感謝よりも、称賛は「称賛する側」にいい影響があるのは面白い現象です。
確かに「ありがとう」は言えても、「すごいね」と伝えるのはややハードルが高いように思います。
相手を認めて、褒めるというのは、奥ゆかしい日本人には馴染みのないコミュニケーションなのかもしれません。

また「新入社員の定着や組織適応を促す上である程度有用ではないか」と言うのも非常の興味深いです。コロナ以降、オンライン会議やテレワークの進展で、コミュニケーション方法が大きく変わりました。業務効率は高まったかも知れませんが、人との繋がりを感じにくくなっているが故に帰属感といったものを抱きにくいのかも知れません。
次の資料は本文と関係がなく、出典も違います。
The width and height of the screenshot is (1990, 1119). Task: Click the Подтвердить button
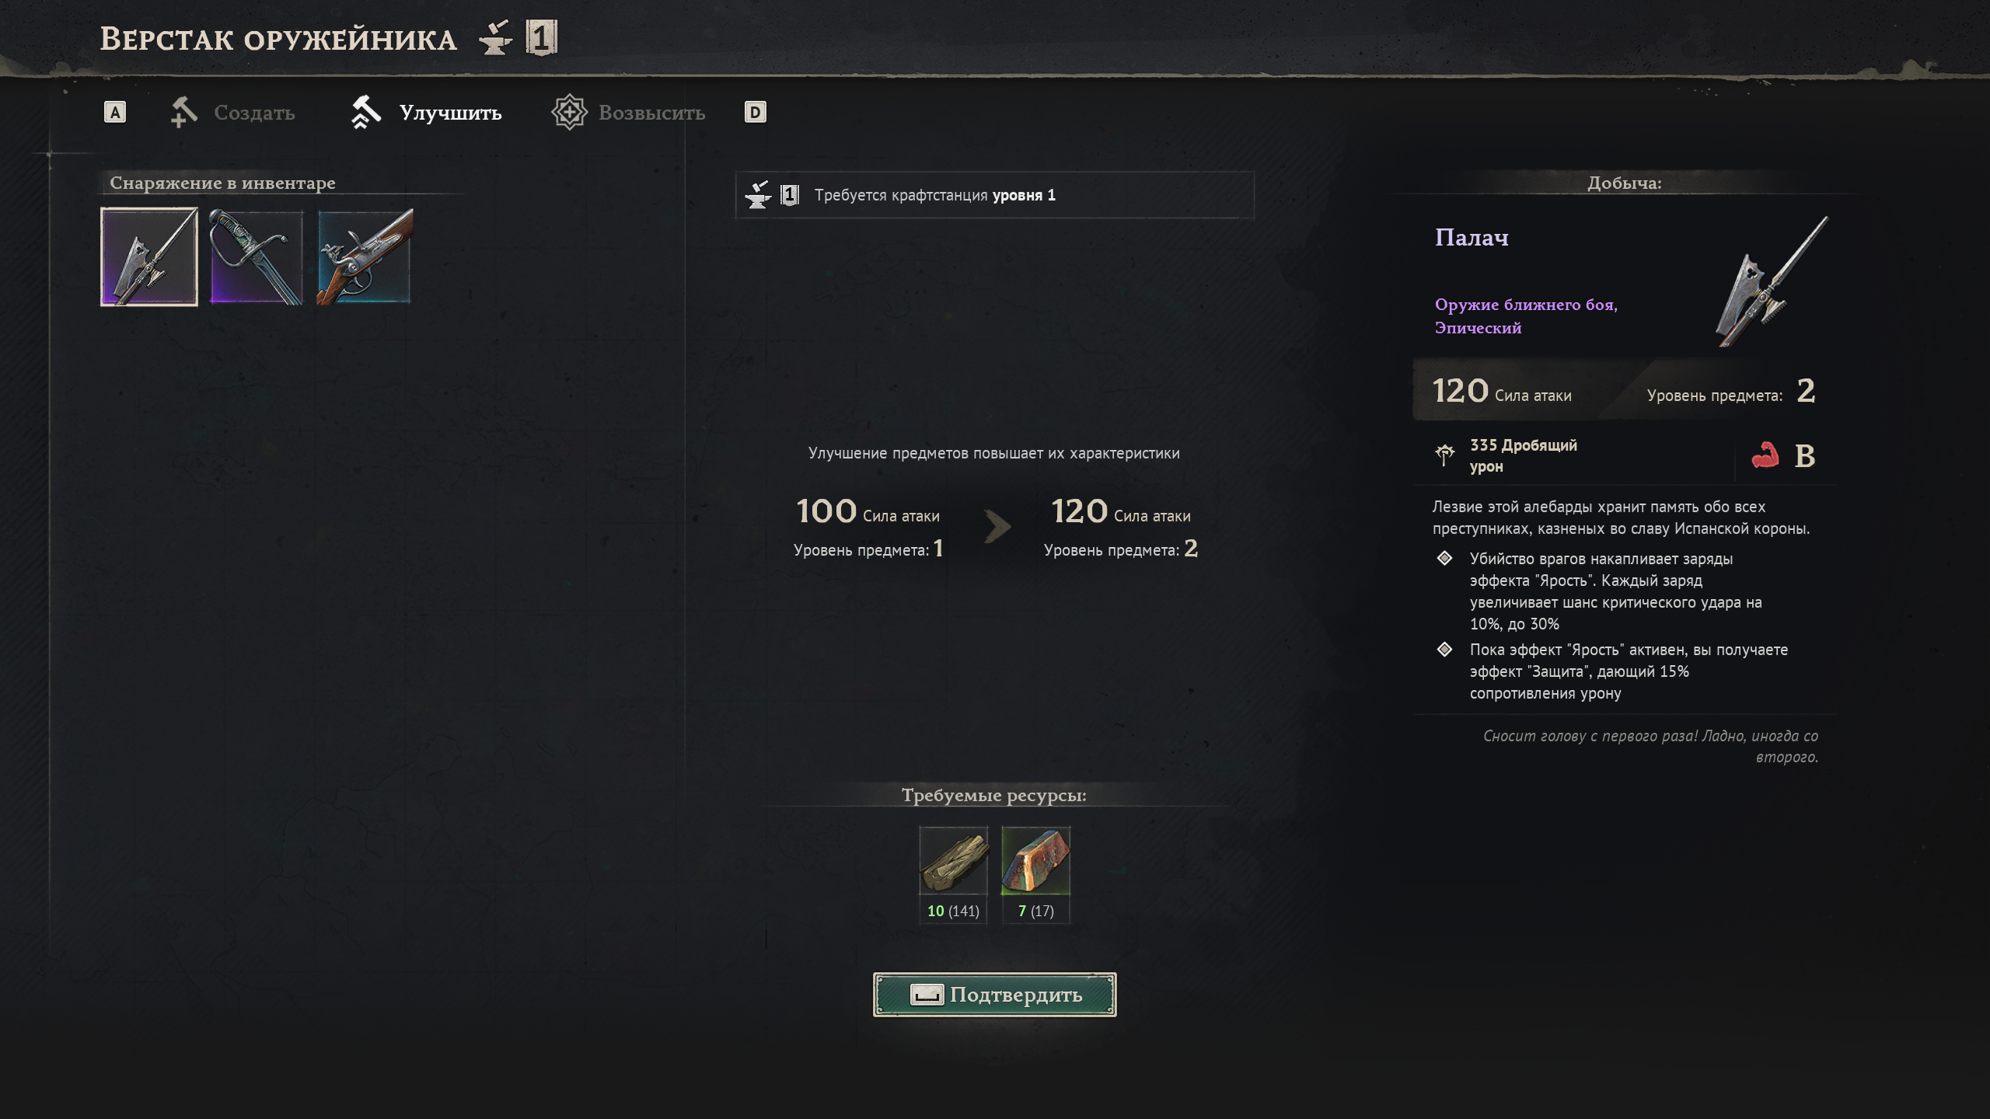[994, 995]
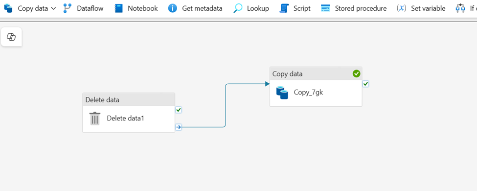Click the success checkbox beside Copy data node
The width and height of the screenshot is (477, 191).
pos(365,84)
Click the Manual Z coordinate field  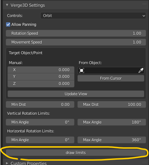[x=41, y=84]
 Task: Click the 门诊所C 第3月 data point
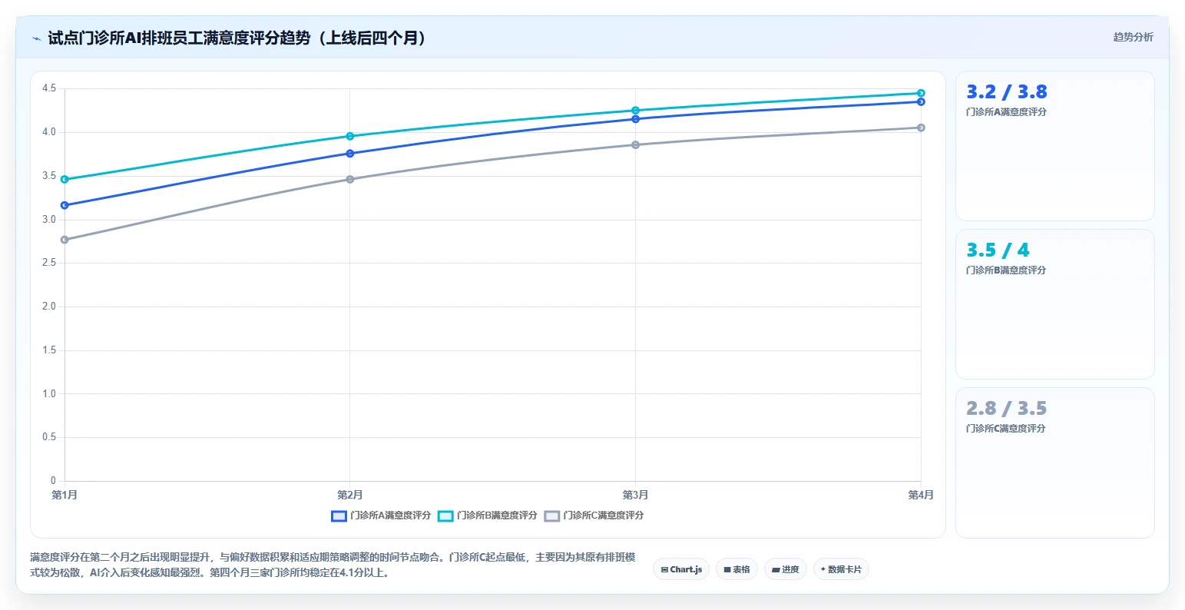(x=635, y=144)
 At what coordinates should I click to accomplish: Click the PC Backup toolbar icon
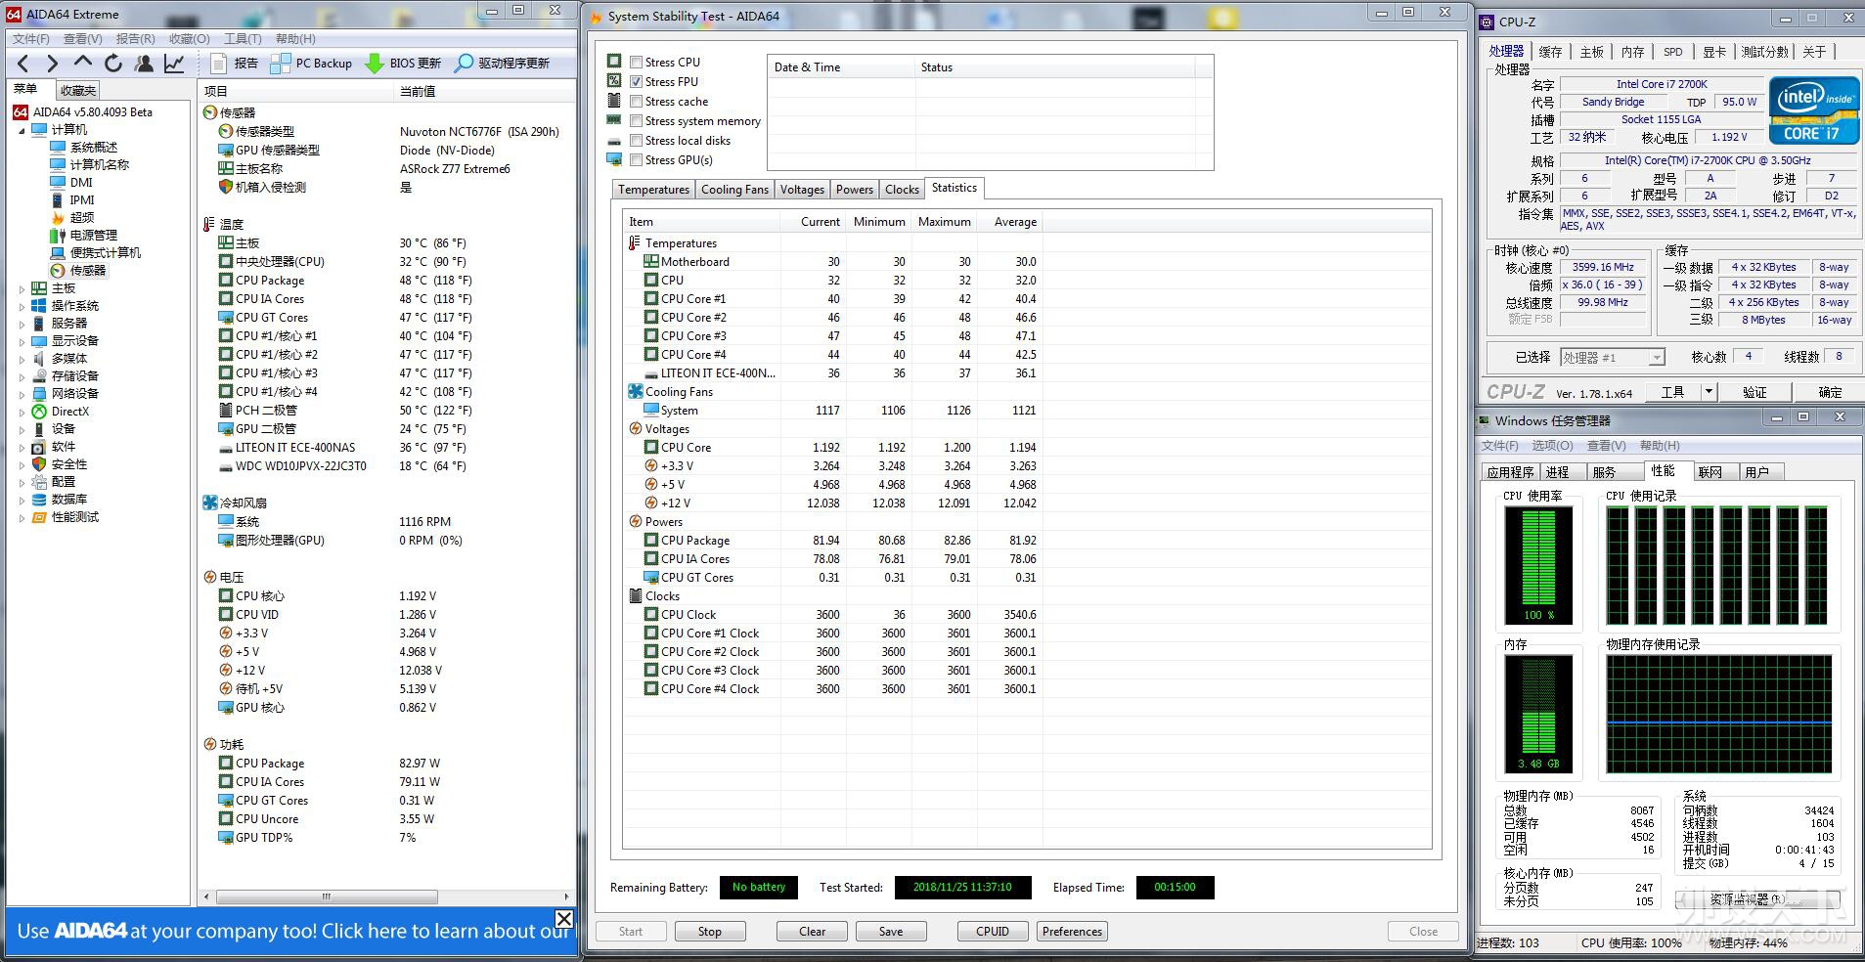point(281,64)
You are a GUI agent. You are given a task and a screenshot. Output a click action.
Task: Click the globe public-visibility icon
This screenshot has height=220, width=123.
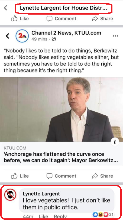click(54, 39)
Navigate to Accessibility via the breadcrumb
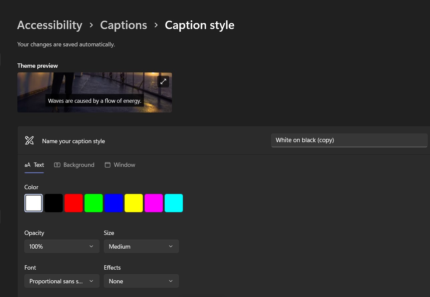Image resolution: width=430 pixels, height=297 pixels. click(x=49, y=25)
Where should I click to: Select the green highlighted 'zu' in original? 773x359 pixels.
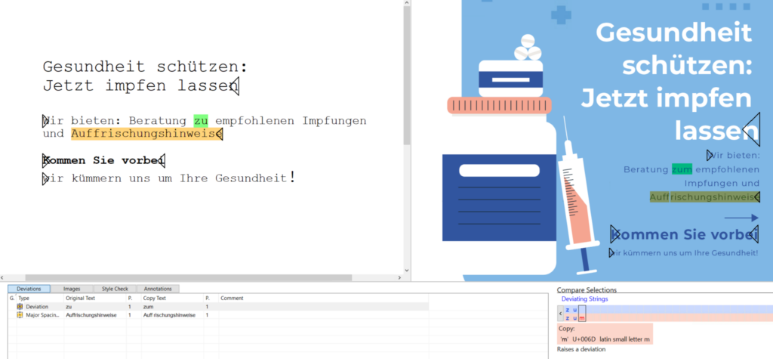(x=200, y=121)
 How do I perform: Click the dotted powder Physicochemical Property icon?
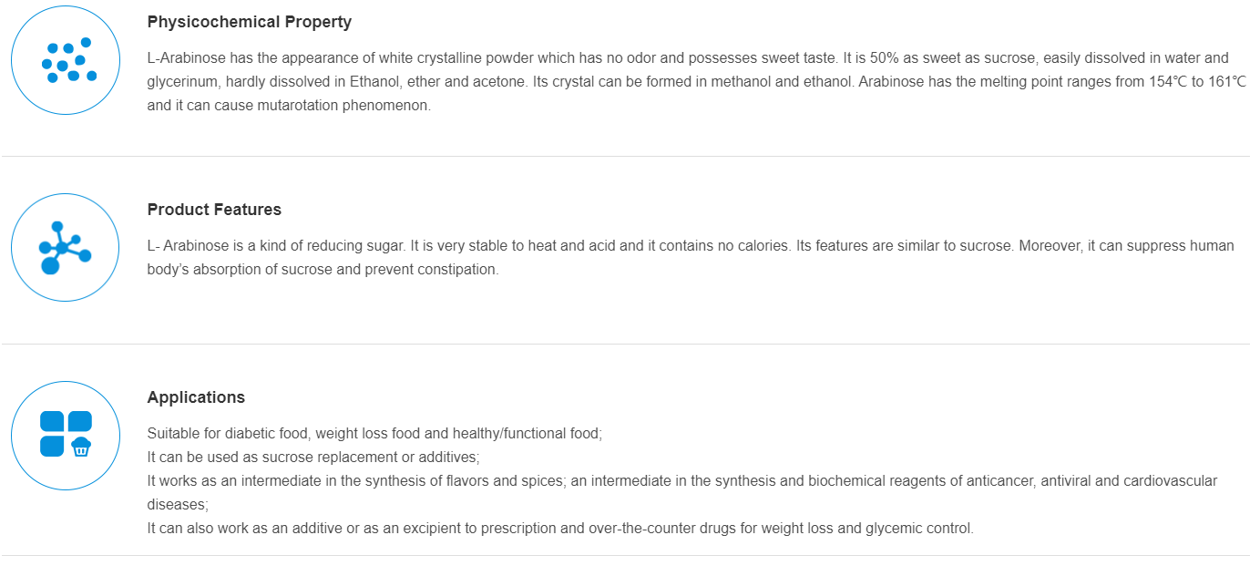point(66,60)
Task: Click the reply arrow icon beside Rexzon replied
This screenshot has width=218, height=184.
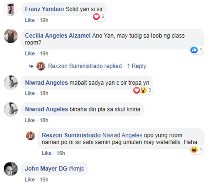Action: point(31,66)
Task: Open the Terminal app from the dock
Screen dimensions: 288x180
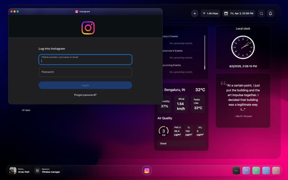Action: pos(236,170)
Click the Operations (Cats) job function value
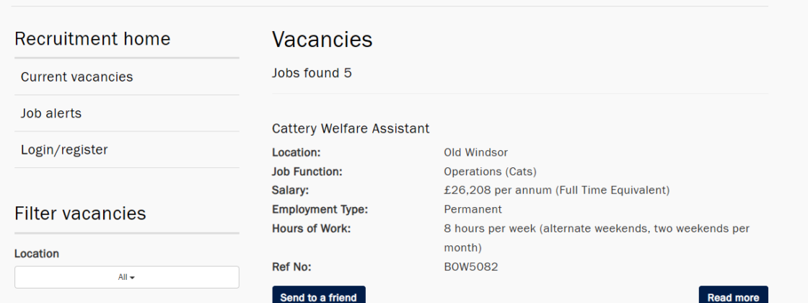Image resolution: width=808 pixels, height=303 pixels. [490, 172]
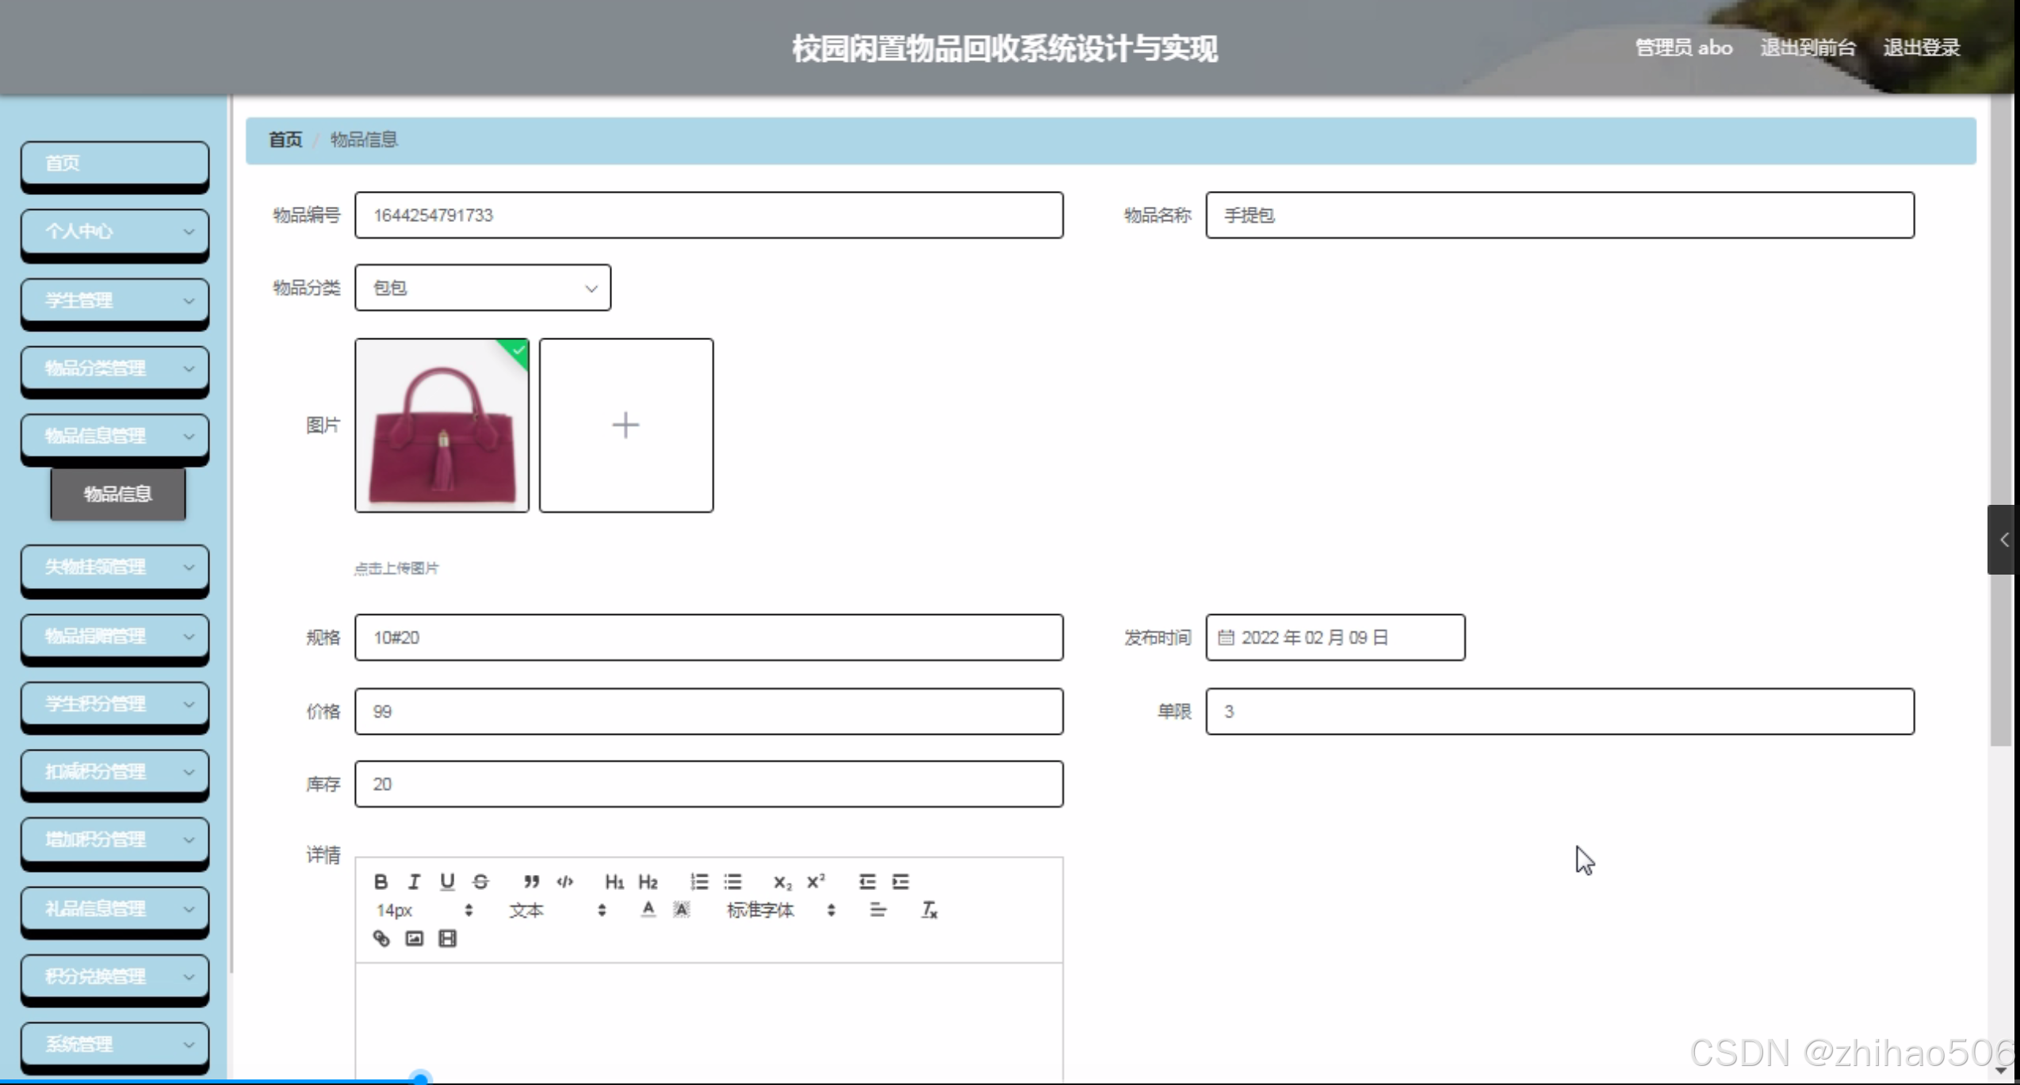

DE&Iは「Belonging」を加えて「DEIB」と称する企業もあります。まさしくこの「Belonging」が所属感であり、(感謝を含めた)称賛の重要性を理解していくことが、多様性推進の鍵になるというのは合点がいくものです。

とても興味深い書籍で、お伝えしたいことが山ほどありますが、私が気になった箇所の抜書きと若干の所感を述べさせてもらいました。